Moreover, every deterministic proportional division procedure must use $\Omega(n \log n)$ actions, even if the procedure is allowed to assign to each partner a non-contiguous piece, and even if the procedure is allowed to only guarantee approximate fairness.

These hardness results imply that the Even–Paz algorithm is the fastest possible algorithm for achieving full proportionality with contiguous pieces, and it is the fastest possible deterministic algorithm for achieving even partial proportionality and even with disconnected pieces. The only case in which it can be improved is with randomized algorithms guaranteeing partial proportionality with disconnected pieces; see Edmonds–Pruhs algorithm.

== Randomized version ==
It is possible to use randomization in order to reduce the number of marks. The following randomized version of the recursive halving procedure achieves a proportional division using only $O(n)$ mark queries on average. The idea is that, in each iteration, instead of asking all partners to make a half-value mark, only some partners are asked to make such marks, while the other partners only choose which half they prefer. The partners are sent either to the west or to the east according to their preferences, until the number of partners in each side is $n/2$. Then a cut is made, and each group of $n/2$ partners divides its half recursively.
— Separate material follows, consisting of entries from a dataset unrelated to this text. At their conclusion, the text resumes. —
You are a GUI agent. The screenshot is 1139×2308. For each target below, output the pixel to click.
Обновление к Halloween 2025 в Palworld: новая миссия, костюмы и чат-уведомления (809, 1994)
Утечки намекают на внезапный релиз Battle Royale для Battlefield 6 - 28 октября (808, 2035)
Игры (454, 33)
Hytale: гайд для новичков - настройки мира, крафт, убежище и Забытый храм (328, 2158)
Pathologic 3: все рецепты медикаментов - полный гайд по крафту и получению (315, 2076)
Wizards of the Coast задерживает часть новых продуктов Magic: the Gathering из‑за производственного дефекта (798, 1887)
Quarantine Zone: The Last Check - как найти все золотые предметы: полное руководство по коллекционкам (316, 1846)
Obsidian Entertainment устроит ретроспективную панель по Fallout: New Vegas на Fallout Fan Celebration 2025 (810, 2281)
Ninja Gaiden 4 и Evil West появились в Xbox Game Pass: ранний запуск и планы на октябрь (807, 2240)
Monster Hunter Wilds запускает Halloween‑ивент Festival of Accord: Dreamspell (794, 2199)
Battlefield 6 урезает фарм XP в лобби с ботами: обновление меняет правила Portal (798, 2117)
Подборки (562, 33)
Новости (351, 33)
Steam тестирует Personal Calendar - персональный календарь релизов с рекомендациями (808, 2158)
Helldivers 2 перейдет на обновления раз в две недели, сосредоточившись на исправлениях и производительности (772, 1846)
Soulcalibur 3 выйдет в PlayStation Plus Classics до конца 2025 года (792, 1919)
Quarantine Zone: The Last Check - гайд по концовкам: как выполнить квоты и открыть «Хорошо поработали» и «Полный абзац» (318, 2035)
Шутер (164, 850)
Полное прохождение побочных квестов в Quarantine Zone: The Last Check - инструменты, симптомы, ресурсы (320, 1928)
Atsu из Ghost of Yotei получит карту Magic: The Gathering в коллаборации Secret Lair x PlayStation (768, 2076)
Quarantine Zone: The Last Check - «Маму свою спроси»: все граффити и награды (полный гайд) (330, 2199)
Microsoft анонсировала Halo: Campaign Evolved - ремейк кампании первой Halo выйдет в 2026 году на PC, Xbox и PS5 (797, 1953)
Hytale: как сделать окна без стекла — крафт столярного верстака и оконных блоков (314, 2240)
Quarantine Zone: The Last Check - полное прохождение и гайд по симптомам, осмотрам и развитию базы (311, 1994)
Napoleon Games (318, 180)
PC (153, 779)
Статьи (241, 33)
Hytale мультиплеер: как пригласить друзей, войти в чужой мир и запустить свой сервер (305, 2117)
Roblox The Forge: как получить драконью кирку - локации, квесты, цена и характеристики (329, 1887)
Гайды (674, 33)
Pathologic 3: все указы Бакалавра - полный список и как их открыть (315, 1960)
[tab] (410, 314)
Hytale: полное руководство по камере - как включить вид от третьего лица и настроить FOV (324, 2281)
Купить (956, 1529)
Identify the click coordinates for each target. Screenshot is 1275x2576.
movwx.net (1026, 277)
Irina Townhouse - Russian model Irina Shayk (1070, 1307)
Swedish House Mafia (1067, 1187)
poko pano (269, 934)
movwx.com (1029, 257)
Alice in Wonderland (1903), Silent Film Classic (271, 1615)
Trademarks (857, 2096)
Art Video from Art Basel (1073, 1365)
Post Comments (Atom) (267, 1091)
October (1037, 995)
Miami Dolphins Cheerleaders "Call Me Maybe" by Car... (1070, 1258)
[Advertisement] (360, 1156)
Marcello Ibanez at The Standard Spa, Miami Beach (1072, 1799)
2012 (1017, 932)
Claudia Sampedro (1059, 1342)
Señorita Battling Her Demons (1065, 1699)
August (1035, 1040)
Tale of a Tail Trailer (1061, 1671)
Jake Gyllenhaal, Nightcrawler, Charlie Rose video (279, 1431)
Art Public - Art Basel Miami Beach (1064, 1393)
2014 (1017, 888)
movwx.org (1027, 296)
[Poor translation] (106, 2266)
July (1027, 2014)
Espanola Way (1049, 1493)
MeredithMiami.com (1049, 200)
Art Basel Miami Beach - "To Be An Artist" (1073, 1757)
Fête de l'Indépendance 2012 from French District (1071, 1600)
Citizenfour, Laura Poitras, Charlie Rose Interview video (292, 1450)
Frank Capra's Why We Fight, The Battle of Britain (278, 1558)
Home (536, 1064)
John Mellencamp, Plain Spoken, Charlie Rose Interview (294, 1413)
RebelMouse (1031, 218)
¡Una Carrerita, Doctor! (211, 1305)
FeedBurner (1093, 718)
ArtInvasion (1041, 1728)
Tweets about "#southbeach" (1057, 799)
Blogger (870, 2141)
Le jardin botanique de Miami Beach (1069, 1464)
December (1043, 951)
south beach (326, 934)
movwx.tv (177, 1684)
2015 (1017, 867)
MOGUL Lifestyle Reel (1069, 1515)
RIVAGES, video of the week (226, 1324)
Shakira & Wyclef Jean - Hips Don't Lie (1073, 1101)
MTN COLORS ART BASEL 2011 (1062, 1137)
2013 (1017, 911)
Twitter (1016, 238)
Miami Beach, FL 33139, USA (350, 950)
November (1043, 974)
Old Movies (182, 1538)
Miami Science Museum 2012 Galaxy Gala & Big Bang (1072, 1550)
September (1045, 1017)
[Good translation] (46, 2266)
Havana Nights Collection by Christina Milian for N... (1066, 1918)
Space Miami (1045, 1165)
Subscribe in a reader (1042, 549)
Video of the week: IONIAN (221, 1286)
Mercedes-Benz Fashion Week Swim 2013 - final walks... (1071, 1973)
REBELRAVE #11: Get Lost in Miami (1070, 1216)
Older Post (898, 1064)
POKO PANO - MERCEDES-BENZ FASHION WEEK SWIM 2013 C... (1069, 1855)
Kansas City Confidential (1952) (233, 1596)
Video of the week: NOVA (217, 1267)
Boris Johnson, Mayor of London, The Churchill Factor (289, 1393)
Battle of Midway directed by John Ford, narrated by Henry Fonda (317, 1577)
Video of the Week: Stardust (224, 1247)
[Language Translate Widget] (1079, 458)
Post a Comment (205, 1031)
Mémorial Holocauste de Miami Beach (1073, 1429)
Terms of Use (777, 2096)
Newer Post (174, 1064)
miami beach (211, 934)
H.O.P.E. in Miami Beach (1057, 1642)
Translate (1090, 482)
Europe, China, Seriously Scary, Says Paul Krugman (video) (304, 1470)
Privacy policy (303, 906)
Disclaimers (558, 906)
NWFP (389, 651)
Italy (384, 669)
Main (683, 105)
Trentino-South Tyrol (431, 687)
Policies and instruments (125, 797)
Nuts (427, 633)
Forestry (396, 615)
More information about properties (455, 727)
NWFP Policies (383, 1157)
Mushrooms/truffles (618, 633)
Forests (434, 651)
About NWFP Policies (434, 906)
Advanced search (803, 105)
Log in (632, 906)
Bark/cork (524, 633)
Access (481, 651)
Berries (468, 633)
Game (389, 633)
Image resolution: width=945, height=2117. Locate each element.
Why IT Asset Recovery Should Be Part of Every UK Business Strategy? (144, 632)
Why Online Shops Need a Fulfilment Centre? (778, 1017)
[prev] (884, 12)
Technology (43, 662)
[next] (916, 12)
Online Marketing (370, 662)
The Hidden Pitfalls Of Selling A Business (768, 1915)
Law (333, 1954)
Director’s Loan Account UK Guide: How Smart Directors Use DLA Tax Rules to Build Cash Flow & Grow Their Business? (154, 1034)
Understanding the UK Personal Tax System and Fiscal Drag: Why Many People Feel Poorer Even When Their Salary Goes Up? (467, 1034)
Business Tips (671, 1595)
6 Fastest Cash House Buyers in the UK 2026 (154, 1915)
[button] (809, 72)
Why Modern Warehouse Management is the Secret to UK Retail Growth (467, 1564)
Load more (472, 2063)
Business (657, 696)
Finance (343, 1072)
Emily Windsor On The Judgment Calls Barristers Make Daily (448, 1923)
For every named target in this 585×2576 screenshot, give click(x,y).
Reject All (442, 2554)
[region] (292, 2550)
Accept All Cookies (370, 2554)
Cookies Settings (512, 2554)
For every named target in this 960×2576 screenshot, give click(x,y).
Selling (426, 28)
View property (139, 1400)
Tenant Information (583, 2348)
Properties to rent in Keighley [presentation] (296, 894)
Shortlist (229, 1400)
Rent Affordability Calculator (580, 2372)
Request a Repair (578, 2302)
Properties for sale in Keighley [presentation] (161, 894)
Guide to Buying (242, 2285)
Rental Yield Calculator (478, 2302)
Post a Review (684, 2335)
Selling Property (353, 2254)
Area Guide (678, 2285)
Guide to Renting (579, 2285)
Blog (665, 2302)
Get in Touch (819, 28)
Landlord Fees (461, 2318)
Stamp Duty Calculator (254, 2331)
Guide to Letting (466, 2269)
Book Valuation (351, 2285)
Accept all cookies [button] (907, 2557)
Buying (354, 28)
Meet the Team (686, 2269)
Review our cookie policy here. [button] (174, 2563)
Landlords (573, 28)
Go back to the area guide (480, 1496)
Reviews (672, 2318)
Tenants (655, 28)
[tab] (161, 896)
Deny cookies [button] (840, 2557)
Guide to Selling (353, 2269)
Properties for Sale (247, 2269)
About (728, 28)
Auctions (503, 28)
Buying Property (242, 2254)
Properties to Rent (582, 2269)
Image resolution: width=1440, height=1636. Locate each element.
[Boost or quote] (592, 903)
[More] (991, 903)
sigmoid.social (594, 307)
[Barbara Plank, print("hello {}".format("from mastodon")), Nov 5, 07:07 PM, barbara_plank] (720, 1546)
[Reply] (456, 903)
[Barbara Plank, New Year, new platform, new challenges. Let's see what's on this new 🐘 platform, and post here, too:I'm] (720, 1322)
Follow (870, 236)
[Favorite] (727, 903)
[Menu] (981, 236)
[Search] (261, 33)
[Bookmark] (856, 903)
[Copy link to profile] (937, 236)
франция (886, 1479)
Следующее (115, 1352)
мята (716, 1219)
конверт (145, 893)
In the worst case we still need $n-1$ marks per iteration so the worst-case number of marks required is $O(n \log n)$. However, on average only $O(\log n)$ marks are required per iteration; by solving a recurrence formula it is possible to show that the average number of marks required is $O(n)$.

Note that the total number of queries is still $O(n \log n)$, since each partner has to select a half.